KPG-M 81 is the medial condyle of a right femur that measures 33.7 × 18.5 mm, slightly larger than that of KPG-M 122.
KPG-M 150 (Fig. 11.7–11.10) is the proximal portion of a left tibia. As preserved, it measures 111.2 mm in length, and the whole tibia was probably at least twice as long. The proximal tibia measures 47.1 mm anteroposteriorly and 56.1 mm mediolaterally. The proximal end of the bone is a relatively flat table with a large lateral condyle and a smaller medial condyle. Both condyles are circular. The lateral condyle measures 28.5 mm in diameter, and the depressed center of the medial condyle measures 18.5 mm in diameter. The tibial tuberosity is large but projects little anteriorly. The tibial tuberosity, posterolateral extension of the lateral condyle, and posteromedial extension of the medial condyle define three poles of the proximal surface. Each pole is represented more distally by tibial crests: the tibial crest proper on the anterior surface of the proximal tibia, the lateral proximal crest on the posterolateral surface of the bone, and the medial proximal crest on the posteromedial surface of the bone.
There is a deep groove in the anterolateral surface of tibia KPG-M 150, lateral to the tibial tuberosity and directly anterior to the lateral condyle. This groove, reminiscent of the bicipital groove in the humerus, constrained a large flexor digitorum longus tendon arising from the anterior part of the lateral epicondyle of the femur. Directly posterior to the lateral condyle is a posterior projection, the popliteal tuberosity, with a broad shallow groove for the proximal popliteus tendon arising from the posterior part of the lateral epicondyle of the femur. This tendon and muscle continued through the popliteal notch in the posterior margin of the proximal tibia to insert across the concavity formed on the posterior surface of the tibia between the lateral and medial proximal crests. The breadth of the proximal tibia gave the popliteus muscle substantial leverage in twisting the tibia relative to the femur. There is a circular flat facet 10.2 mm in diameter on the posterolateral surface of the popliteal tuberosity for articulation with the head of the fibula. The angle formed by posterior projections of the lateral and medial condyles of the proximal tibia was partially filled by a lower shelf of bone medial to the popliteal notch.
Both lateral and medial proximal crests of tibia KPG-M 150 merge into a rounded shaft, but the anterior tibial crest continued past the broken portion of the bone. At the distal end of the bone, near what was originally the midshaft, the tibial shaft measures 23.4 mm anteroposteriorly and 18.6 mm mediolaterally. The medullary cavity of the midshaft is an opening that measures 10.0 mm anteroposteriorly and 7.5 mm mediolaterally, with little or no cancellous bone in the medullary cavity itself. The cortical bone at this point is 9.3 mm thick anterior to the medullary cavity and 5 to 6 mm thick elsewhere. The tibial tuberosity has a sharp cutmark through its base that was almost certainly made by mining equipment.
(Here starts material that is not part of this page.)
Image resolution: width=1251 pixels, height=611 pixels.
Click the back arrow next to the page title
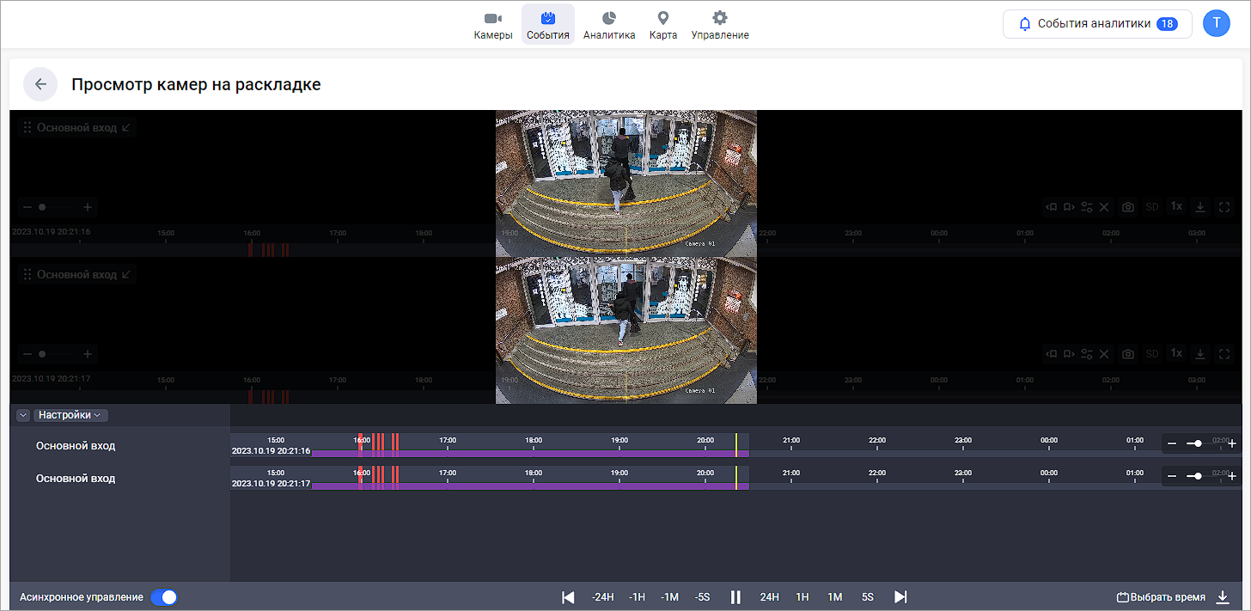click(40, 84)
KPO-M 78 (Fig. 12.1, 12.2) is a piece of the pubic portion of a left innominate that matches the left pubis of Rodhocetus kasranii (GSP-UM 3012; Gingerich et al., 2004) very closely, and mirrors the right pubis of Maiacetus inuus (GSP-UM 3551; Gingerich et al., 2009). As in these taxa, the KPO-M 78 pubic symphysis is arched dorsally and rugose where it articulated with its right counterpart. The symphysis is 43.8 mm long anteroposteriorly, 10 mm high where it ends anteriorly at a thickened and rounded pubic tubercle, and 2.5 mm high where it ends posteriorly in an acutely narrow ischiatic arch. This is the point where the left ischial ramus diverged from its right counterpart. There is a smooth edge of bone opposite the pubic symphysis marking the border of the obturator foramen. The pubic ramus anterior to this is 19.8 mm wide and 8.0 mm thick where it is broken. The ischial ramus posterior to this is 23.1 mm wide and only 3.3 to 4.2 mm thick where it is broken.
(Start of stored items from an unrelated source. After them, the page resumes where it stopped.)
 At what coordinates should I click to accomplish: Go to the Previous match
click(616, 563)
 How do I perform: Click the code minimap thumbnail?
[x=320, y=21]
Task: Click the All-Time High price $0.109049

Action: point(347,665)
KPO-M 104 (Fig. 12.3, 12.4) is the long, straight, massive body of a right calcaneum. This is concave laterally and convex medially. The calcaneal tuber has a smoothly convex posterior surface for insertion of achilles tendons of the biceps femoris and gastrocnemius muscles that extend the lower leg and foot. The body of the calcaneum is broken obliquely from the posterior extremity of the fibular process dorsally to the plantar extremity of the cuboid facet ventrally. The length of the calcaneal tuber posterior to the fibular process, 55.7 mm, is closely similar to that of Rodhocetus balochistanensis (UM-GSP 3485). The posterior end of the calcaneal tuber measures 29.3 mm dorsoventrally and 21.3 mm mediolaterally.
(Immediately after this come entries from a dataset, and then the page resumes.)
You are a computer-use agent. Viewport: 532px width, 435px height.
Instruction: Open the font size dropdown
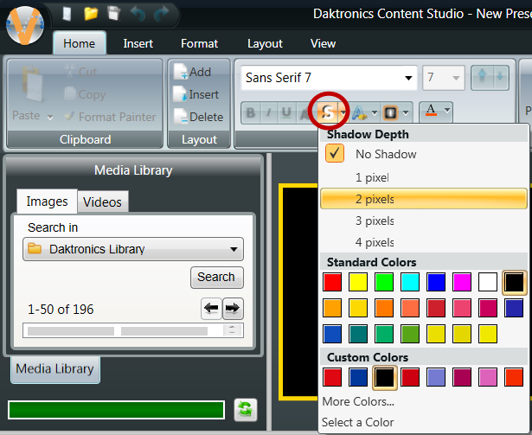click(x=457, y=78)
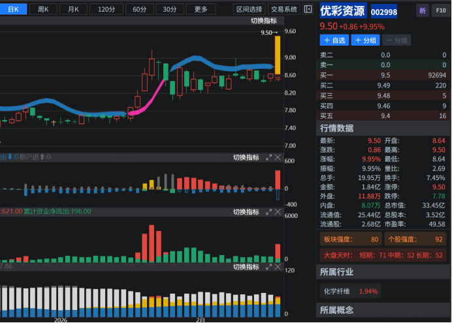The width and height of the screenshot is (452, 323).
Task: Expand the third sub-indicator panel
Action: point(268,267)
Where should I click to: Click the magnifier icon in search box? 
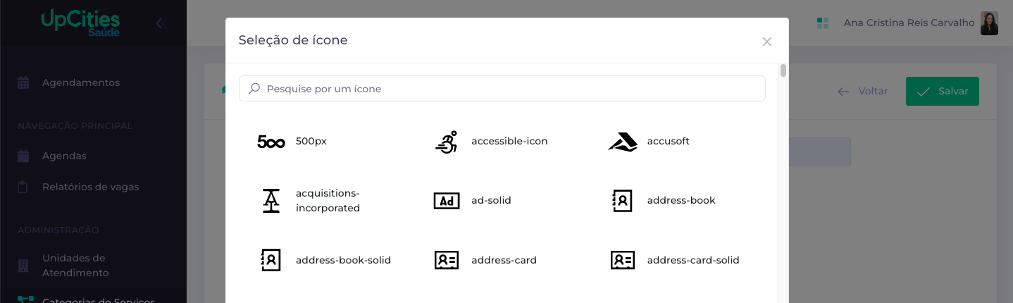(255, 89)
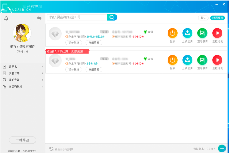Click the sidebar swap arrows icon
This screenshot has height=153, width=229.
click(39, 18)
KPG-M 97 (Fig. 12.5, 12.6) is the distal end of a left metatarsal IV. The fourth metatarsal is the largest and longest metatarsal in Rodhocetus balochistanensis (UM-GSP 3485). Little can be said about KPG-M 97 beyond noting that the articular surface for proximal phalanx IV-1 is on the dorsolateral portion of the distal end, consistent with divergence of the metatarsals and tarsal phalanges distally. The sagittal keel is prominent on the plantar surface where it separated articular surfaces for the medial and lateral plantar sesamoids. Proximal to the keel there is a large shallow depression, and medial to this depression there is a conspicuous flat surface. The depression and flat surface are presumably related to the development of intrinsic ligaments and muscles controlling the foot during swimming. KPG-M 97 measures 23.8 mm wide mediolaterally and 17.4 mm deep dorsoventrally at its distal end.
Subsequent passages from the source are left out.